As a dictionary of suspected mental illnesses, many redefined diagnoses are added to this manual with each edition, and how such disorders are classified and assessed.
On occasion, a mental disorder is deleted from the DSM, such as homosexuality in the early 1970s. Its purpose, this manual, is to assist mental health professionals to diagnose and classify mental disorders. How a group sponsored by for profit pharmaceutical industry corporations that promote psychotropic drugs for various mental issues that may or may not fully exist make the determinations that they do while maintaining objectivity is a phenomenon.
Published and designed by the American Psychiatric Association (APA), the DSM is also used, I understand, for seeking mental diagnostic criteria to assure reimbursement.
The DSM is organized by the following:
I- Mental disorders
II- mental conditions
III- Physical disorders/syndromes, medical conditions (co-morbidity)
IV- Mental disorder suspected etiology
V- Pediatric assessments
The APA has historically directed the creation of each edition of the DSM, and assigns selected task force members to create this manual. This situation has proven to be controversial.

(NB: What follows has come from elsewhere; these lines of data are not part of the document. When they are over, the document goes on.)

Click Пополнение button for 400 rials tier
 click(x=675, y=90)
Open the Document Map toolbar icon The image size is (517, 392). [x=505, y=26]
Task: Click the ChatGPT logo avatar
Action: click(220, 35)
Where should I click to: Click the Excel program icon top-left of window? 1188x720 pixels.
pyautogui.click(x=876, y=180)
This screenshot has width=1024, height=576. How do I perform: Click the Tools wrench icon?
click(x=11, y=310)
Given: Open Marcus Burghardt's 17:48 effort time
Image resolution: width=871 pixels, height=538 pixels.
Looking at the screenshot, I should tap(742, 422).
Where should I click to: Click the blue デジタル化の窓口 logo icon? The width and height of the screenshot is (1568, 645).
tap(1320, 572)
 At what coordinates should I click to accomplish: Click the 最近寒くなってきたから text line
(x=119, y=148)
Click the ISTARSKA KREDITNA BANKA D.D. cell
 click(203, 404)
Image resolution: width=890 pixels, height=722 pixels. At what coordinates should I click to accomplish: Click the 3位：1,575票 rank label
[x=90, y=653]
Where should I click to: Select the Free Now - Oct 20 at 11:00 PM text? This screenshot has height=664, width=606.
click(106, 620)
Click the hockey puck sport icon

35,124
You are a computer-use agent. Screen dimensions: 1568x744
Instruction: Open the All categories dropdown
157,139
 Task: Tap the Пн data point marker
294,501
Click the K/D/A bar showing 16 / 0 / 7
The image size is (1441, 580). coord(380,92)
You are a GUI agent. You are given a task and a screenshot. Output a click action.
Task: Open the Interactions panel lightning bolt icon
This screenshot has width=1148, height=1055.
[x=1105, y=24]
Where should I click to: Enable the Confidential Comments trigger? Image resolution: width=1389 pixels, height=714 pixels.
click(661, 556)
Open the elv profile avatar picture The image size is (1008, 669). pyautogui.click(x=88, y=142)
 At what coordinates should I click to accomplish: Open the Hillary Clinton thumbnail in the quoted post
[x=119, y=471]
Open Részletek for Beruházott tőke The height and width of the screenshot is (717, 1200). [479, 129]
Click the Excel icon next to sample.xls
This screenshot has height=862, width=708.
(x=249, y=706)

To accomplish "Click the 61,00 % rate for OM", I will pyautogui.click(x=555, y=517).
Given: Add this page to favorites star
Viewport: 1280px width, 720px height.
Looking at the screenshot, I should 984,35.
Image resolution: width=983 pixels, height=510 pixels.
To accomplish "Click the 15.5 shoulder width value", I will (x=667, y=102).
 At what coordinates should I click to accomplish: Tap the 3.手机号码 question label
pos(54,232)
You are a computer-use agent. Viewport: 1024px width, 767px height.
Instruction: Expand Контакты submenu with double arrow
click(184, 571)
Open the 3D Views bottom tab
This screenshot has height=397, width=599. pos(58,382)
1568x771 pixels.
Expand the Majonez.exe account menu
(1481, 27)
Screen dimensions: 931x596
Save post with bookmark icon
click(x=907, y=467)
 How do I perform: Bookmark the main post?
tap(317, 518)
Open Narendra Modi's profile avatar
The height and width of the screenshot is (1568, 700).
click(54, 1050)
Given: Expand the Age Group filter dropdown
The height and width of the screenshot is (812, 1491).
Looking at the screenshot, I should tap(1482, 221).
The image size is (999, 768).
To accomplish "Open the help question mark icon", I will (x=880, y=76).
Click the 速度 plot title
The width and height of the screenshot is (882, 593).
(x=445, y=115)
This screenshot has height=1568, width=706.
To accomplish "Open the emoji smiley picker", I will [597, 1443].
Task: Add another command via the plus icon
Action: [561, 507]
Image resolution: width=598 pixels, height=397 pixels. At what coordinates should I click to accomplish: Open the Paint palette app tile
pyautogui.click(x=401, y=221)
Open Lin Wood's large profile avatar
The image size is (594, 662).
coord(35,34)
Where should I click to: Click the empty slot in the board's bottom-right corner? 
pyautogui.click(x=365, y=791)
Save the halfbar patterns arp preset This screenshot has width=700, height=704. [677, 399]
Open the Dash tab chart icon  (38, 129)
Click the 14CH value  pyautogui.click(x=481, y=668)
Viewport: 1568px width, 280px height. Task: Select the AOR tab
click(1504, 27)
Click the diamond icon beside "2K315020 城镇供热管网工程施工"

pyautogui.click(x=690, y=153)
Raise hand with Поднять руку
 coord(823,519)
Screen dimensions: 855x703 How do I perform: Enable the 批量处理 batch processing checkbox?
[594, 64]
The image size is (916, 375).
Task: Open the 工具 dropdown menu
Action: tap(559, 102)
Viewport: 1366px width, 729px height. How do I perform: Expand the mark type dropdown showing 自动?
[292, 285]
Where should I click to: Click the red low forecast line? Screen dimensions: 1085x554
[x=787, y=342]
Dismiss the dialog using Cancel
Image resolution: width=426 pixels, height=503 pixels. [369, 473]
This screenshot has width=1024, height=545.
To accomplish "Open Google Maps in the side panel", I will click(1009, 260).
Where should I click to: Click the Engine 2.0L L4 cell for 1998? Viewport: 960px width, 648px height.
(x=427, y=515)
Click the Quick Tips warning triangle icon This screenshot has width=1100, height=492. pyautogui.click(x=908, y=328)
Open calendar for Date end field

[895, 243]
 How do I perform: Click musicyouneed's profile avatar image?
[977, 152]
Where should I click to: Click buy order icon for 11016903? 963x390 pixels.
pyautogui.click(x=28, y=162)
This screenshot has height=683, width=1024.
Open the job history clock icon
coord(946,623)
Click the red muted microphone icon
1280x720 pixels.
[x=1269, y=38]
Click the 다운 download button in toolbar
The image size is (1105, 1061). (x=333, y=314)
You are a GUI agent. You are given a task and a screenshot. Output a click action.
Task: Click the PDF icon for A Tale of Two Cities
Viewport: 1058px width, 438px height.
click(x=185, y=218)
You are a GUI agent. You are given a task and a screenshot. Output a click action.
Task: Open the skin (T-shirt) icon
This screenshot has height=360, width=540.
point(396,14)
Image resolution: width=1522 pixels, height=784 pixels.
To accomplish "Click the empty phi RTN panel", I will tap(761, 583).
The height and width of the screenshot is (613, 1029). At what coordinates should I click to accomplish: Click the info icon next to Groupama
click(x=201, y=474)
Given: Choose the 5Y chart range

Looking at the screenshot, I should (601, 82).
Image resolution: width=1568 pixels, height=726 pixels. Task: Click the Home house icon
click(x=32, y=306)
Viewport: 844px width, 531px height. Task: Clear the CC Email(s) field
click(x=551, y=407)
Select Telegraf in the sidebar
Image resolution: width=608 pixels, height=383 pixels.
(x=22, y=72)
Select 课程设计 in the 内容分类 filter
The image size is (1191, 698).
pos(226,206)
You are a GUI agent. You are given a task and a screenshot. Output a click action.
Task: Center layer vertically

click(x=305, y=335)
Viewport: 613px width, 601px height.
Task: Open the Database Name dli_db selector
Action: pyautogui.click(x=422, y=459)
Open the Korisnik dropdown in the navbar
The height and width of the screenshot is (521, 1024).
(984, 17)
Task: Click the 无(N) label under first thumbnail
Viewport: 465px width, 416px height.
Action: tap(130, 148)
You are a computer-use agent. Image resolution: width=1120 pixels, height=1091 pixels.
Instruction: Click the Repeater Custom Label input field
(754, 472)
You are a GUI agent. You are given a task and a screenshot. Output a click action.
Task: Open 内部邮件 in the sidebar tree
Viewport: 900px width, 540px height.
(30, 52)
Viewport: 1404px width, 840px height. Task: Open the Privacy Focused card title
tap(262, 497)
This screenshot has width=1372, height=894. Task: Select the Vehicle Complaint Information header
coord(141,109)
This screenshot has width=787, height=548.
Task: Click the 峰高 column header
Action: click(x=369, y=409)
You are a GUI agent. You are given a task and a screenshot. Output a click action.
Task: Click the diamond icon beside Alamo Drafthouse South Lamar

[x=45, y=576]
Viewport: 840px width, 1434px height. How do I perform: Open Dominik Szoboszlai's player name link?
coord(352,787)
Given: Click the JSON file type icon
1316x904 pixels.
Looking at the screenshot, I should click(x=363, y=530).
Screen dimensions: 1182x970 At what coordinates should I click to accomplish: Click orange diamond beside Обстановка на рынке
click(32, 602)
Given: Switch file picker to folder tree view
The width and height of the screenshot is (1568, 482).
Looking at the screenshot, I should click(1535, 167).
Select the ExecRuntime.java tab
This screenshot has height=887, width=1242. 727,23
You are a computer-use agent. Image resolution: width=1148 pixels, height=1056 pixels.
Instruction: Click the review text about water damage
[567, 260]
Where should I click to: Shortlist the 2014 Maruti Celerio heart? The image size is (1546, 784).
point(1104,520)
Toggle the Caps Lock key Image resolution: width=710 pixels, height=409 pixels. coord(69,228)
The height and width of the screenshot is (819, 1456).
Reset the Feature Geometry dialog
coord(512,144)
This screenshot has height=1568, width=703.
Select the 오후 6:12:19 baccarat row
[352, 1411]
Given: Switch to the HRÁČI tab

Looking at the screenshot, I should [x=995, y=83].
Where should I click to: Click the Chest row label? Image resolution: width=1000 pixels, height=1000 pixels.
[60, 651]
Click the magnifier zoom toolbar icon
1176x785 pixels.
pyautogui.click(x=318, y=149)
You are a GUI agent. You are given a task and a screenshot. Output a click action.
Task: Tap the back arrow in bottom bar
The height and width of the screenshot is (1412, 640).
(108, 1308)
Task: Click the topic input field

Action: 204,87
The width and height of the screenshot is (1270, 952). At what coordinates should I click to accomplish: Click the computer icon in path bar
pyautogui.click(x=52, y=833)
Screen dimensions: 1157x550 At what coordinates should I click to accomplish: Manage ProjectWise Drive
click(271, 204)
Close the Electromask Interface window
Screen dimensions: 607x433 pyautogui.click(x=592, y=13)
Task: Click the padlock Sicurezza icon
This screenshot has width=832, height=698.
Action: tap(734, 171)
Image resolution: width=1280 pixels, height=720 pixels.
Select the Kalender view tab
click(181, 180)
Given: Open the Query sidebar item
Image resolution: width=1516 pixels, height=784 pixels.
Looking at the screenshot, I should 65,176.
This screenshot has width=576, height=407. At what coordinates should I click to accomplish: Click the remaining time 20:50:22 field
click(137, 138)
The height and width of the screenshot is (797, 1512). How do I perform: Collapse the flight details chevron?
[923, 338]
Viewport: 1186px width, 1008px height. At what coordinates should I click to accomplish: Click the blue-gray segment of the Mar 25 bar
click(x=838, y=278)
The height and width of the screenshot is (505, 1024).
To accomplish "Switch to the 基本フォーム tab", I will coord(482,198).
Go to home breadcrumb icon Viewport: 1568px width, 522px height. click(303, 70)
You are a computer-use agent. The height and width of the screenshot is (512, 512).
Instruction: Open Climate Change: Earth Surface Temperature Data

The next DSM involves 27 people. About 80 percent of these individuals are male, and only 4 members are not medical doctors. Most have had relationships with the NIH, and about 25 percent of these task force members have had relationships with the WHO.
Historically, at least a third of task force members have had, or do, have often monetary pharmaceutical industry ties in some way.
This makes sense, as about one third of the APAs total financing is from the pharmaceutical industry.
The APA required this task force for the next DSM edition to sign non-disclosure agreements- which is rather absurd and pointless. Lack of transparency equals lack of credibility because of these agreements of the content of the next DSM. It opposes any recovery model necessary regarding such disorders, I believe.
The DSM should be evaluated by another unrelated task force or a peer review of sorts to assure objectivity. This is particularly of concern presently, as many more are diagnosed with mental dysfunctions presently at a concerning rate- with very young children in particular.